One of the easiest ways to manage your overall spending is to follow the 50-20-30 budgeting system. That’s when you spend 50 percent of your monthly take-home pay on necessary (usually fixed) living expenses, like housing, debt payments and basic groceries; save and invest 20 percent; then use the remaining 30 percent for flexible costs, including restaurant meals and takeout.
According to the Bureau of Labor Statistics, the average American household spends between 12 to 13.6 percent of its income on groceries and food outside the home. But you don’t have to be average.
Ultimately, the right amount of money to allocate to groceries and other food expenses is up to you—and hinges on how much you want to spend on other expenses. For example, your restaurants, happy hours and other “fun” food expenses could conceivably take up 30 percent of your take-home pay. But then you’d have nothing left for clothing, entertainment gifts or travel.
If you’re not quite sure where to start, but want to save, aim to scale back your food expenses by 1 or 2 percent at first—then make adjustments as needed.
To trim your food costs, keep these tips in mind:
Meal-plan around what’s in season and on sale. If beef prices are rising, eat more chicken. If you find a great deal on your favorite rice (a staple with a two- or three-month shelf life), stock up. Just be sure not to buy extra products you won’t eat just because they’re on sale; you’ll likely end up wasting money and food.
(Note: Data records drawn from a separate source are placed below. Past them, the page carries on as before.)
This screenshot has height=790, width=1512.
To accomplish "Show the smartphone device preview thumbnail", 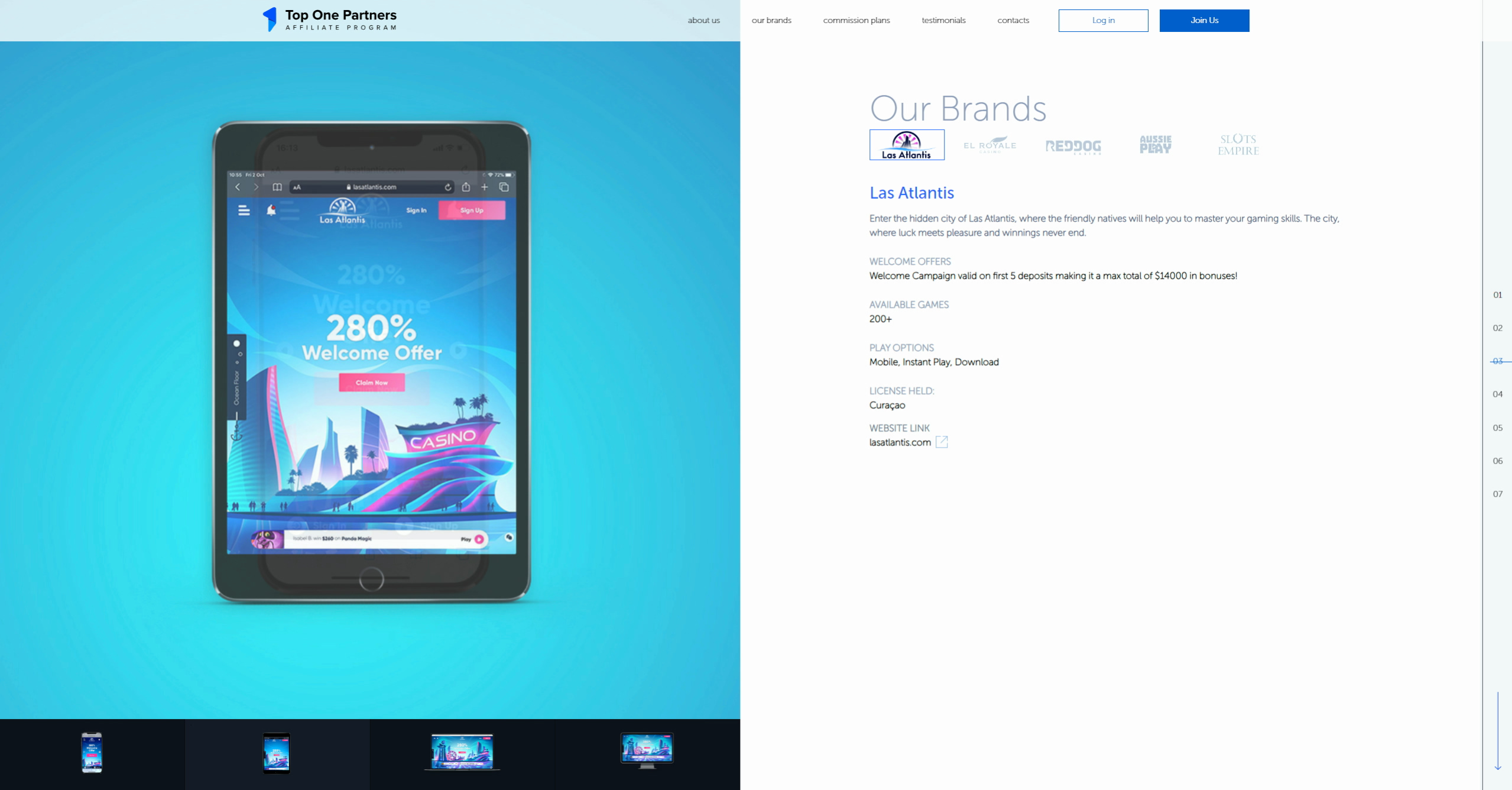I will pyautogui.click(x=92, y=753).
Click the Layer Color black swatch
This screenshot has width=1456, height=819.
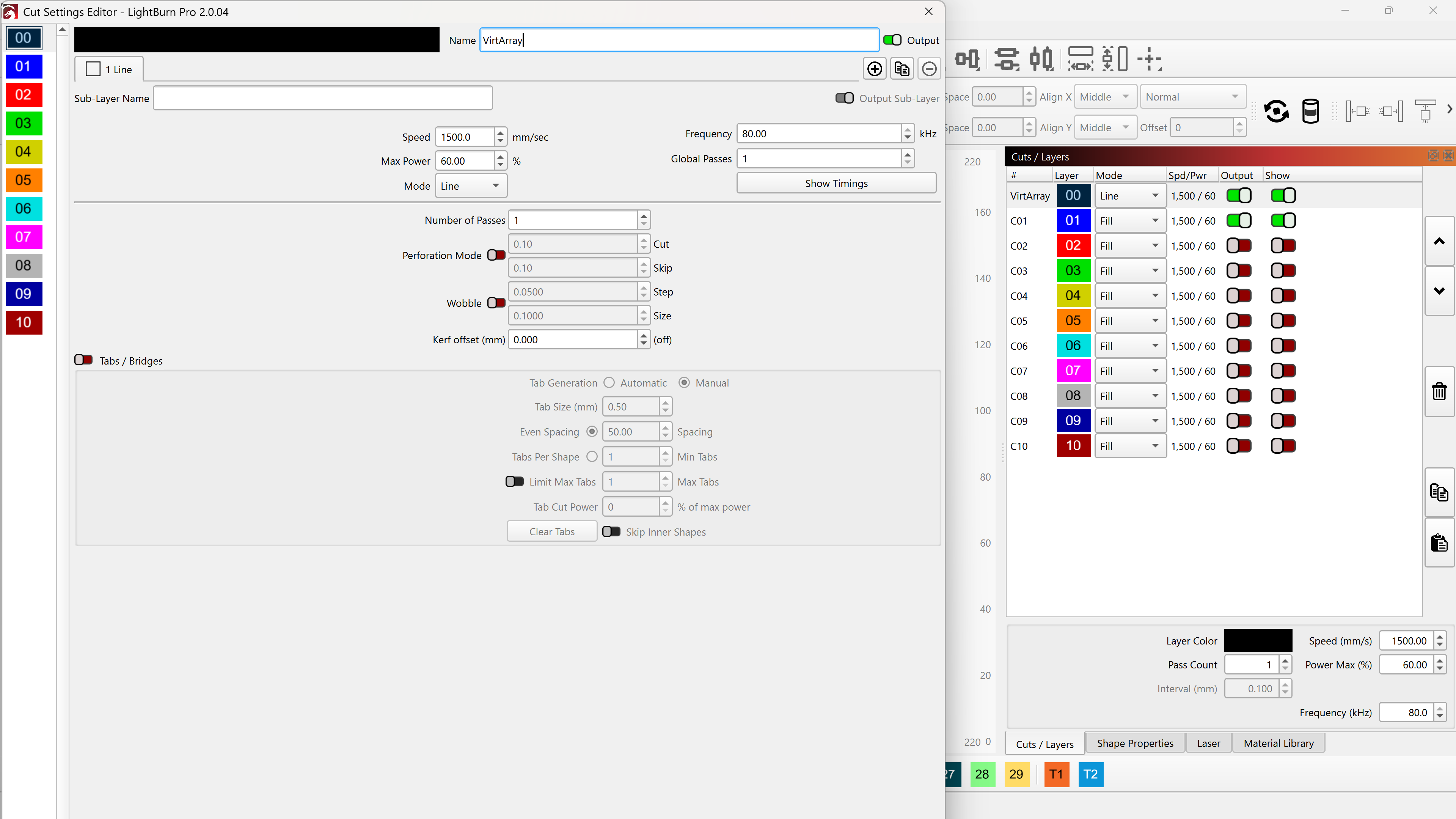pyautogui.click(x=1258, y=640)
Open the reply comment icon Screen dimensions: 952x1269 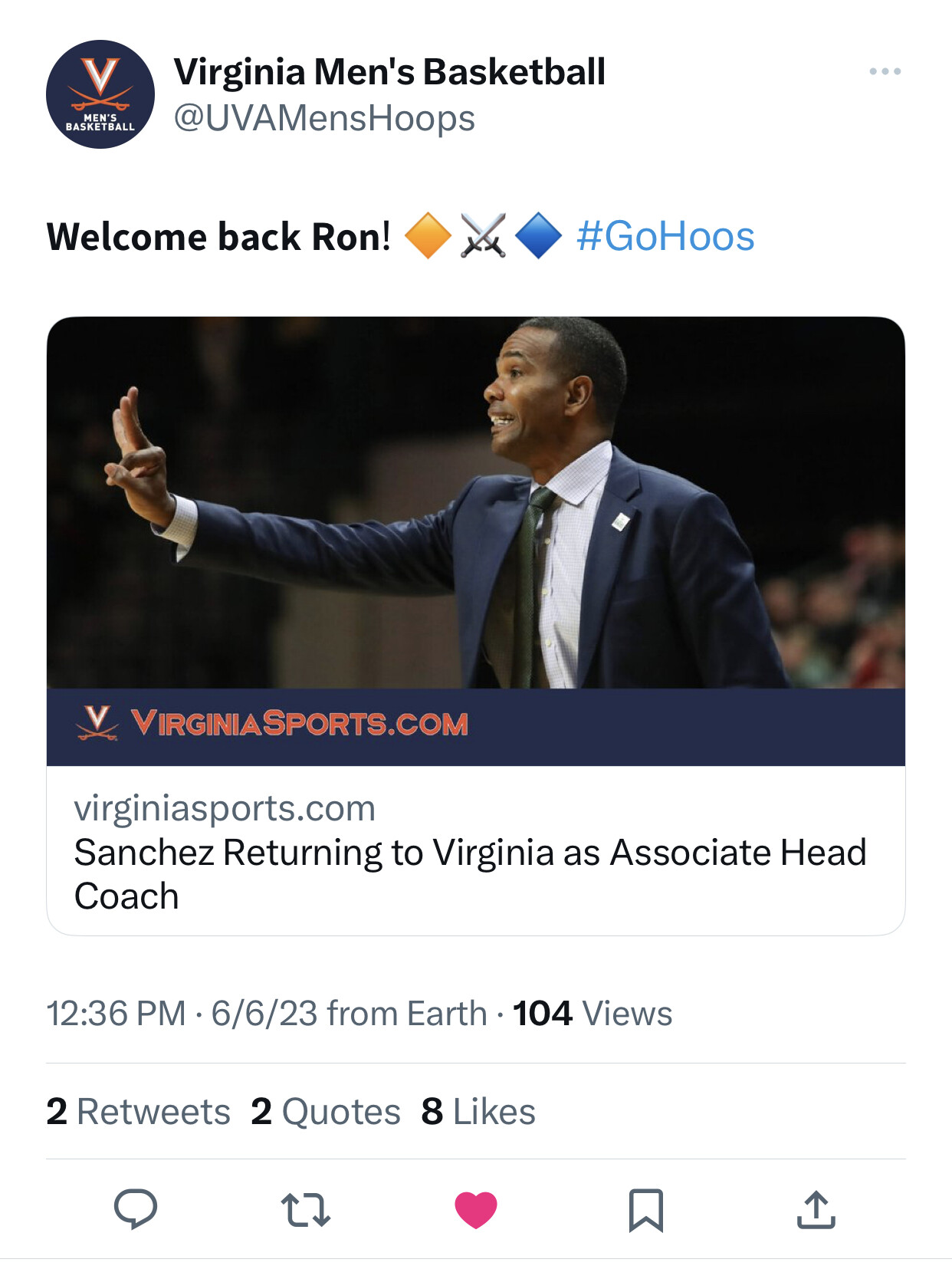[136, 1209]
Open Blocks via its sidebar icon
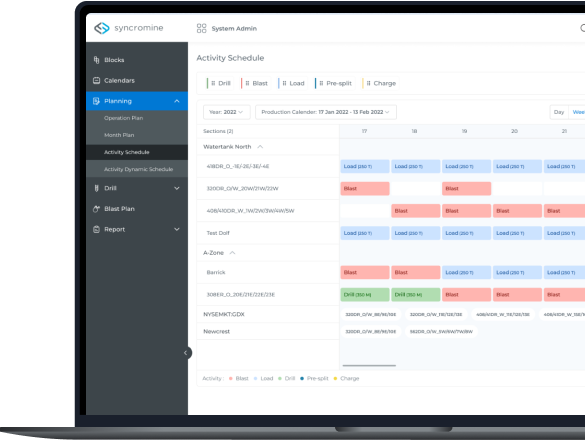 pyautogui.click(x=96, y=60)
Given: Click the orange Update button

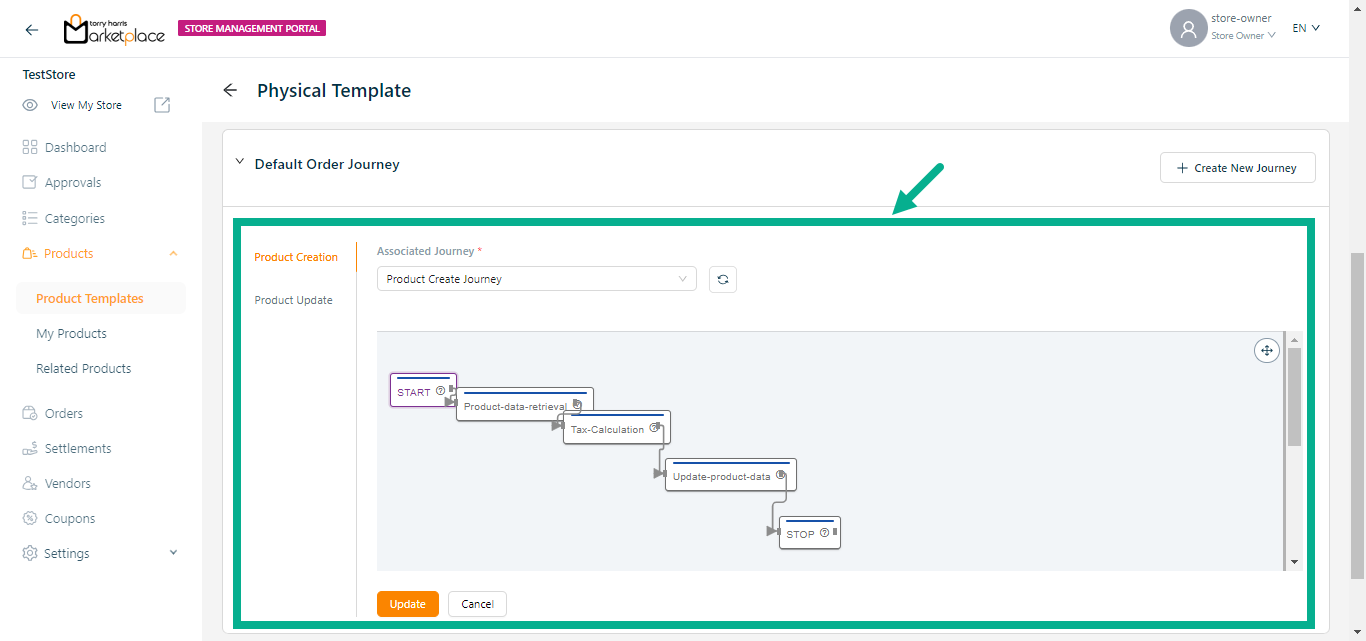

Restaurant meals, per serving, are far more expensive than home-prepared meals. For instance, a restaurant burger costs an average of $7.07 more than one prepared at home, and a serving of spaghetti in a restaurant costs an average of $8.94 more than one made at home, according to research by Datafiniti.
That’s not to say you should never indulge—just be more conscious about when and why you do it. Even if you scale back by one restaurant or delivery meal per week, you can save $40 or more a month.
If you’re an omnivore, try going meatless once a week. Beans, legumes, eggs and other protein-rich foods can provide the protein you need at a fraction of the cost of meat.
If you always reach for brands you know over generics, you could be paying 25 percent more than you have to. Instead, avoid going straight for brand names for bread, cereal, crackers, cheese and other staples and simply purchase the one with the best price. Store-brand products often have the same ingredients but cost much less.
Join grocery store loyalty programs and use coupon apps to score discounts on items you already plan to buy. And if you have a cash-back credit card, check for rotating “bonuses” on food-related categories. For example, a card may offer 2 percent cash back on all purchases, but up that to 5 percent for a limited time for spending at restaurants or supermarkets.